▶ [Given data]
▬▬▬

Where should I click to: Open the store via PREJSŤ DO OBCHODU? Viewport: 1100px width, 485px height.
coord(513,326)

▬▬▬

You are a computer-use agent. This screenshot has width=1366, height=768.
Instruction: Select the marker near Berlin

▬▬▬

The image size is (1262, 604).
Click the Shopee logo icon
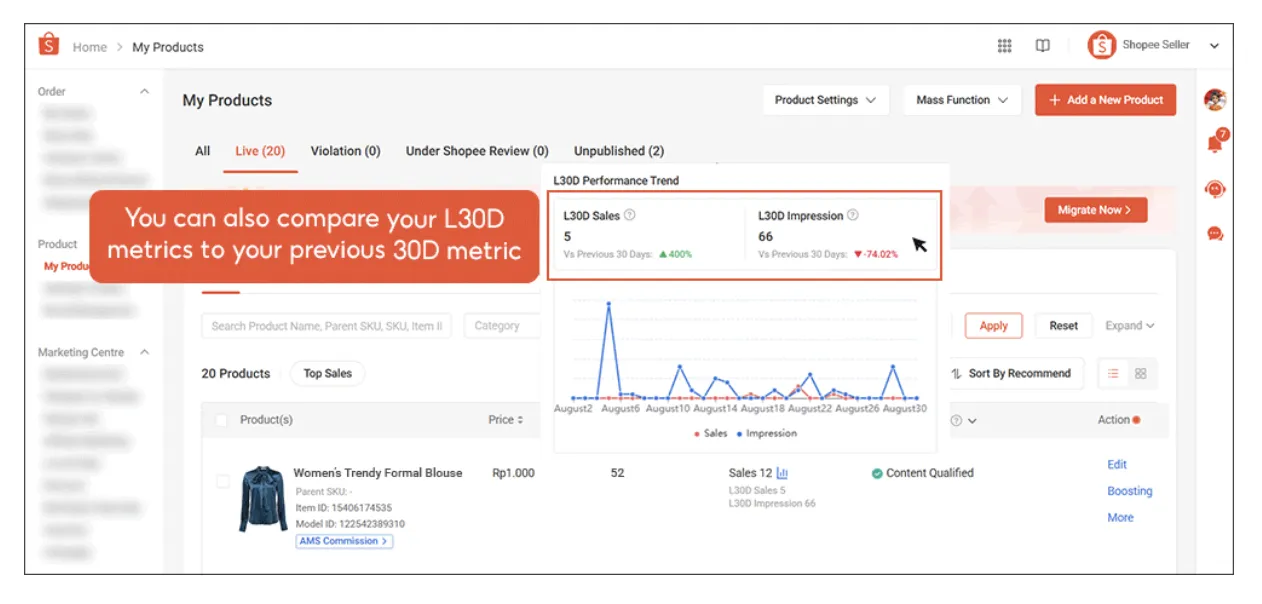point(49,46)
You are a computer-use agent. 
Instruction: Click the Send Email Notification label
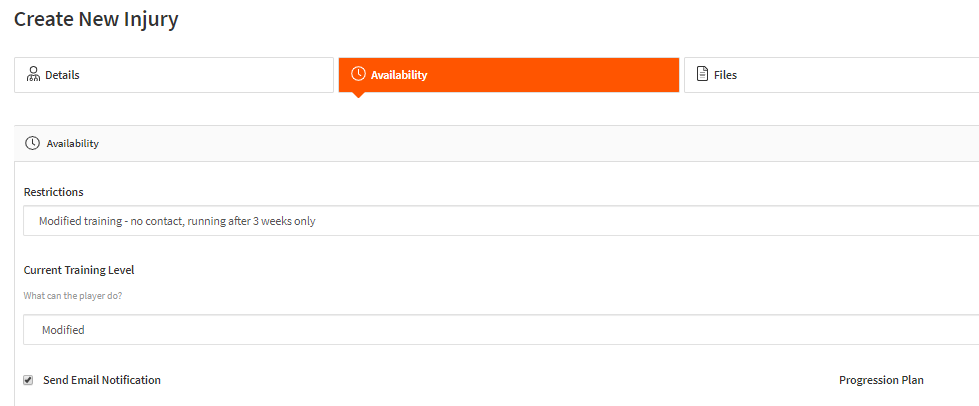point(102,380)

▬▬▬

▶ [Work to do] Arrange the items from the line with "You are a computer-use agent. This" to the line with "Instruction: Select the marker near Berlin" as a JSON list of strings, one string per line, and omit any blank lines.

▶ [The result]
[
  "You are a computer-use agent. This screenshot has width=1366, height=768.",
  "Instruction: Select the marker near Berlin"
]